Steven Haryanto

NAME

Sah - Specification of Sah schema language

VERSION

version 0.9.1

SPECIFICATION VERSION

0.9

STATUS

In the 0.9.0 series, there will probably still be incompatible syntax changes between revision before the spec stabilizes into 1.0 series.

OVERVIEW AND TERMINOLOGY

Although it can contain extra stuffs, a schema is essentially a type definition, stating a set of valid values for data. Sah defines several basic types like "bool", "int", "str", "array", "hash", and a few others.

A type can have clauses, which mostly declare constraints. Each clause has a clause name and a hash of clause attributes, probably the most commonly used attribute is the val attribute. So common that, when specifying a clause in a schema, by default it sets the val attribute.

 min => 10

 # is actually equivalent to:
 'min.val' => 10

Aside from the val attribute, there are others, serving various functions. See "Clause attributes" for more information.

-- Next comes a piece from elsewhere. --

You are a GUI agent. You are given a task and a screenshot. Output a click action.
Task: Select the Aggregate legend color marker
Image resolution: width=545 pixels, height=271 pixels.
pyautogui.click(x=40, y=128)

When validating a data each clause will be tested and must succeed for the whole validation to succeed (there are exceptions, but it is not important right now). Aside from declaring constraints, clauses can also declare other stuff like default value (the default clause), store metadata (the summary, description, tags clauses), etc. Please see type's documentation for the list of known clauses of each type.

Clause set is just a term for a hash of clauses. A Sah schema is essentially comprised of type name and a clause set.

Base schema. You can define a schema, declare it as a new type, and then write subsequent schemas against that type, along with additional clauses. This is very much like subtyping. See "BASE SCHEMA" for more information.

GENERAL STRUCTURE

Sah schema is an array:

 [TYPE_NAME, CLAUSE_SET, EXTRAS]

TYPE_NAME is a string and must be started by a letter/underscore and contain only letters/numbers/underscores. CLAUSE_SET and EXTRAS are optional.

Examples:

 ['int']
 ['int', {min=>1, max=>10}]

If you don't have EXTRAS, you can also write it like this (saves a couple of characters):

 ["int", min=>1, max=>10]

If you don't have any clauses, you can use the scalar/string form:

 "int"

EXTRAS is a hashref. Currently the only known key is def, for defining base schemas locally (see "BASE SCHEMA" for more information). The other keys are reserved for future use.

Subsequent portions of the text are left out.